A few months later, the story shifted.
Posts by Trump, Secretary of State Marco Rubio and other officials started to depict Maduro himself as the head of a drug cartel and link him to fentanyl deaths in the U.S., though there is scant evidence that the country is involved in large-scale production or distribution of the synthetic opioid. Their posts portray the Maduro regime as an international security threat.
U.S. officials’ messaging about the country this year has dovetailed with the administration’s shifting policy priorities, a Miami Herald review of more than 56,000 posts on X (formerly, Twitter) from three dozen accounts show. And their posts have become more negative and angrier with time.

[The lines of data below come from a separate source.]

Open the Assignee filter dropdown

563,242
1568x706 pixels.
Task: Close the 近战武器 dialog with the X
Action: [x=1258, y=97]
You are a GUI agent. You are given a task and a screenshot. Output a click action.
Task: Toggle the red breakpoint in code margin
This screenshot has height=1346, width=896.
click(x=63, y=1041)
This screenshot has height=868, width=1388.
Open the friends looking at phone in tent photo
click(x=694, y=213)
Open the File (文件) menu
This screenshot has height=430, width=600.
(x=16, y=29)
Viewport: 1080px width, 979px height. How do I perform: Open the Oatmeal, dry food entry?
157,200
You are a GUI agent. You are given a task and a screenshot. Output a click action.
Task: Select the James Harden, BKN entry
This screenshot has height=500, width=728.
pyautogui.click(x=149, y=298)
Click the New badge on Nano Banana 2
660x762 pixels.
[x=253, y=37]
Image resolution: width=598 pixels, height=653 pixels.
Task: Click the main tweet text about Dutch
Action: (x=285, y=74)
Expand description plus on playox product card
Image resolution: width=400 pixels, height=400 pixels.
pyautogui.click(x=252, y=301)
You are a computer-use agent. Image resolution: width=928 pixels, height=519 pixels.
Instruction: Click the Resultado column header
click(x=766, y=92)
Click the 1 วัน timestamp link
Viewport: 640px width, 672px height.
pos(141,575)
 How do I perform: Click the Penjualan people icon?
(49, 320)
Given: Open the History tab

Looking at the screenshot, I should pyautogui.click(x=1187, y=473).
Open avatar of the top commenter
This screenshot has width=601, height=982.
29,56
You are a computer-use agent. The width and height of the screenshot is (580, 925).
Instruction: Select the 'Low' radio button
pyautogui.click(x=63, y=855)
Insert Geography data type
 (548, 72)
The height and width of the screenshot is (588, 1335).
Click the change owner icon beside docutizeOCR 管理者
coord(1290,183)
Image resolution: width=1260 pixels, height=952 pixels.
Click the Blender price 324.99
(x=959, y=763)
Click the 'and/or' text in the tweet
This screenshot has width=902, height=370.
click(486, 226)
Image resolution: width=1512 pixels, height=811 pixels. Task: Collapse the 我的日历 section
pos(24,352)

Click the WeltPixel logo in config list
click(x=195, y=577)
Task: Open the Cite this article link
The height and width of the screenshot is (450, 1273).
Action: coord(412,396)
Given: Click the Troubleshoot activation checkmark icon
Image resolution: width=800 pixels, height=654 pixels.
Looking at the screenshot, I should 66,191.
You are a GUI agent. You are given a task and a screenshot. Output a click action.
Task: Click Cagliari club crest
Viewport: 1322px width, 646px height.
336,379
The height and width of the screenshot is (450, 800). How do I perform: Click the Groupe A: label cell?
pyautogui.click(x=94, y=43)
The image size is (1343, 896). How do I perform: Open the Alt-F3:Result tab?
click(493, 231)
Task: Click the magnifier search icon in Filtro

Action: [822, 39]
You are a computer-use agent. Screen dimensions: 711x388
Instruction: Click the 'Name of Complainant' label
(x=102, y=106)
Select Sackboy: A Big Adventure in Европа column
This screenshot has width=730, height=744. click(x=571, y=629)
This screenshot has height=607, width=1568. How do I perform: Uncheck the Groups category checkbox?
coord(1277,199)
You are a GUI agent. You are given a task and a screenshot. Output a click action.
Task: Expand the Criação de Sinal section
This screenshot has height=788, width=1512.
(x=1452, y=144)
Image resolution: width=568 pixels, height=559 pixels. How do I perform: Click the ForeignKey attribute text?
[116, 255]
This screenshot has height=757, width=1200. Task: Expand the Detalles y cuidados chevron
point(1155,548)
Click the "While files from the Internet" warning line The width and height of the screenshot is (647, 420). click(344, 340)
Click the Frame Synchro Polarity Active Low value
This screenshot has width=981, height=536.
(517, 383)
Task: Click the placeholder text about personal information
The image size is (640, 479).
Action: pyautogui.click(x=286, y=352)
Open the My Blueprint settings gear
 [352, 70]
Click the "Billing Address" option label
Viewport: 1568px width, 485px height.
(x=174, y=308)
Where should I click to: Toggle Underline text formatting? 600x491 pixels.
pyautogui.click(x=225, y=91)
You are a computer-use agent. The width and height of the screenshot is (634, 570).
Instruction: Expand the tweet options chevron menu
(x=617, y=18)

The U.S. meanwhile has blown up dozens of boats and killed scores of people it alleges were drug-traffickers in the Southern Caribbean. And U.S. warships and planes now stand poised to conduct military strikes inside Venezuela.
One of Trump’s key promises on the campaign trail was that the U.S. will no longer fight wars abroad. Projecting the current military buildup in the Caribbean as part of the “war on drugs” potentially allows the U.S. to portray the lethal strikes as a policing action rather than an intervention in the affairs of another country.
The amped up rhetoric in U.S. officials’ social media posts are a way to “prepare the ground” for the possibility of a military strike on Venezuela, said Christopher Hernandez-Roy, an expert on the region with the Center for Strategic and International Studies.
The White House and the State Department did not answer specific questions from the Herald about the administration’s public messaging, the military deployment or how the standoff could end.
Anna Kelly, a spokesperson, said that all the strikes were against “designated narcoterrorists bringing deadly poison to our shores.”
“The President will continue to use every element of American power to stop drugs from flooding into our country and to bring those responsible to justice,” she said.
War of words
Since his appointment as Secretary of State, Rubio began linking Maduro to drug trafficking in social media posts for the first time only on July 27.
The next day Attorney General Pam Bondi announced a $50 million reward for Maduro’s arrest on narcoterrorism charges and a few days later, the State Department posted a video where Rubio declared that the United States does not “recognize that [the Venezuelan] government is legitimate.”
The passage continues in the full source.